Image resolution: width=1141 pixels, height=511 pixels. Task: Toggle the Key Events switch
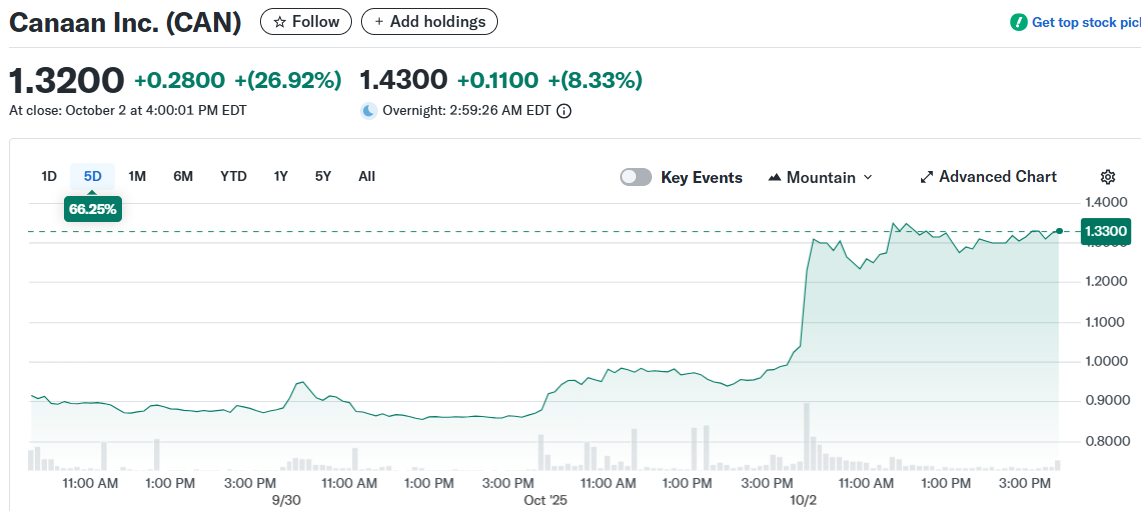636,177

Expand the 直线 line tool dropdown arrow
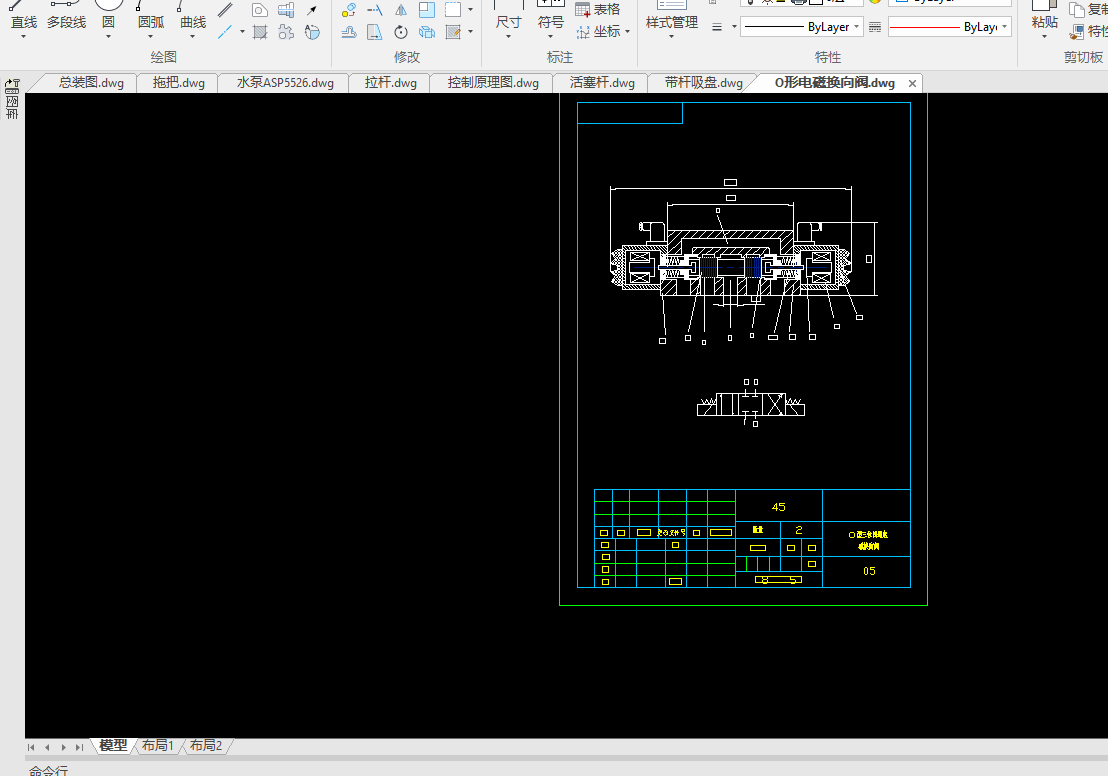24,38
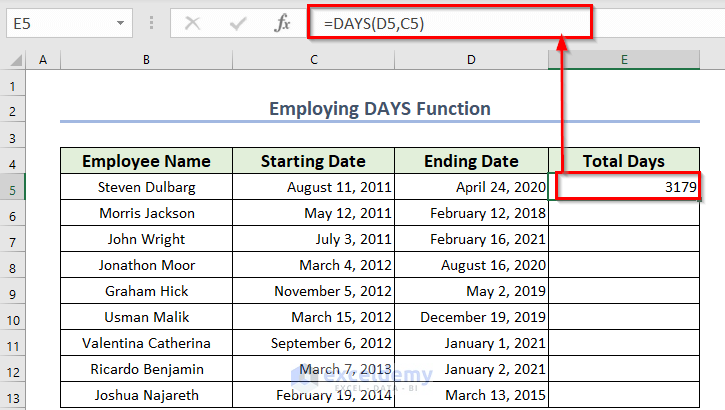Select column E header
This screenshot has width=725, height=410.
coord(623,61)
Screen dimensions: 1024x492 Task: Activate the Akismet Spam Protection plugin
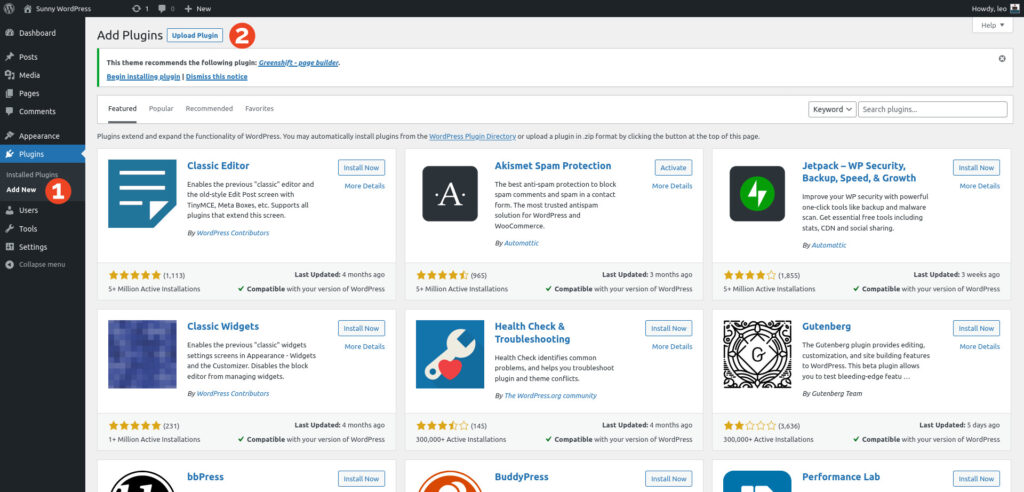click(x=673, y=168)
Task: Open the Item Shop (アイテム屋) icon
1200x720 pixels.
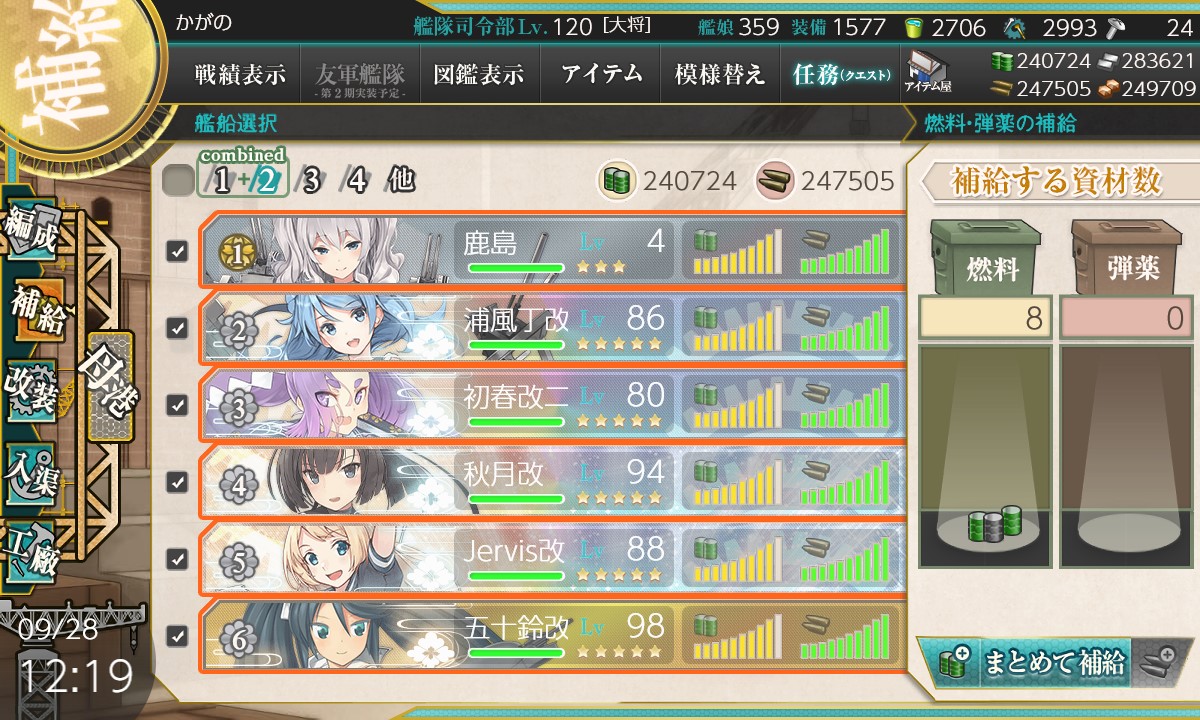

--

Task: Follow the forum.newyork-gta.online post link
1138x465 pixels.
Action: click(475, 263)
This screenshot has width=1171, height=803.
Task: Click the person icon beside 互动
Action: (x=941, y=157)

* * *

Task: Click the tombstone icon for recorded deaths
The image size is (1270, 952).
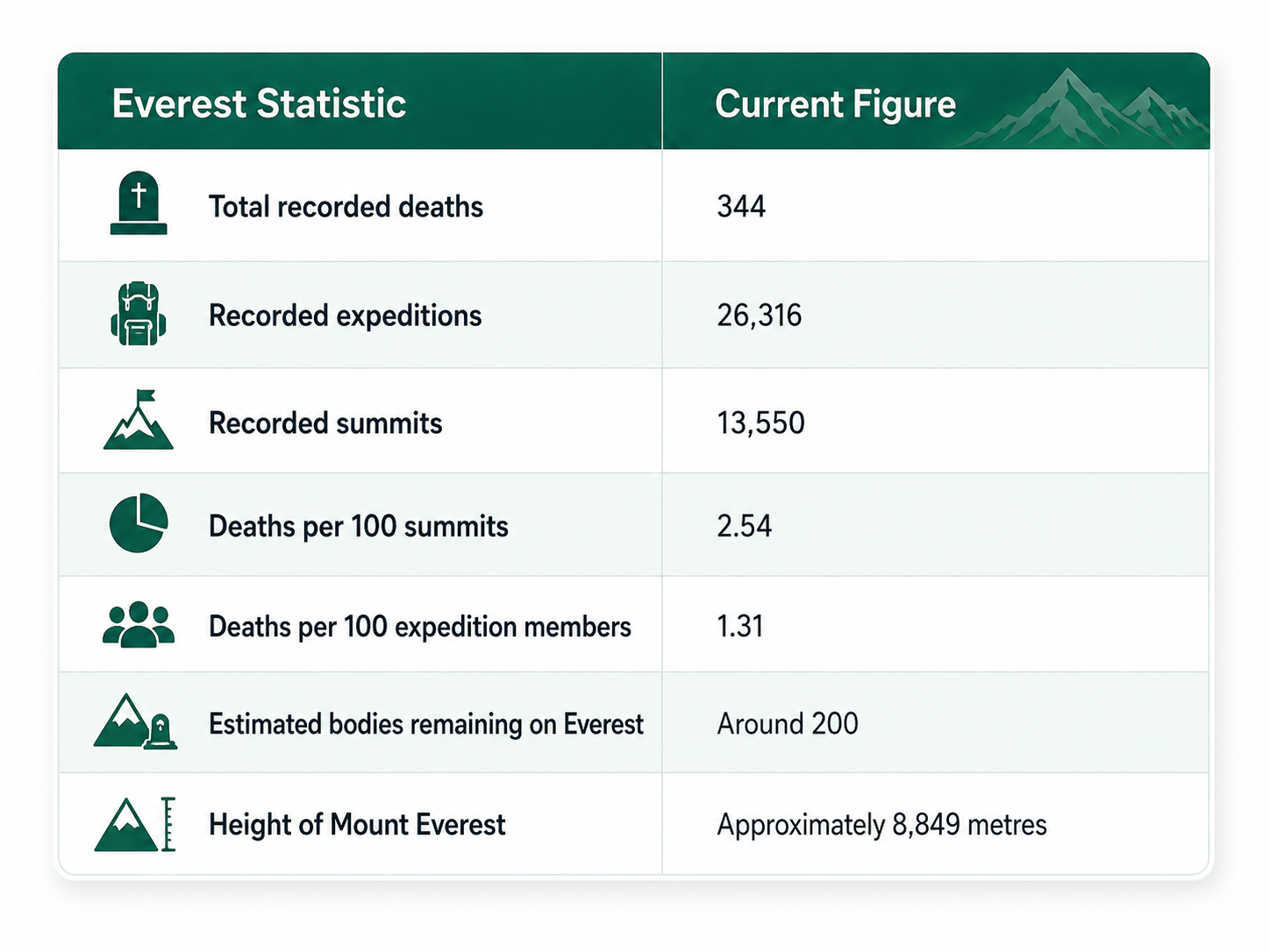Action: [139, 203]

→ **ACTIVITY**: What belongs in the answer is each line above from the line with "Screen dimensions: 1024x492" to the line with "1200x720 pixels.", inclusive, reproduced exactly and free of pictures.

→ **REPLY**:
Screen dimensions: 1024x492 Task: Activate the Akismet Spam Protection plugin
click(x=673, y=168)
Task: Open the Item Shop (アイテム屋) icon
1200x720 pixels.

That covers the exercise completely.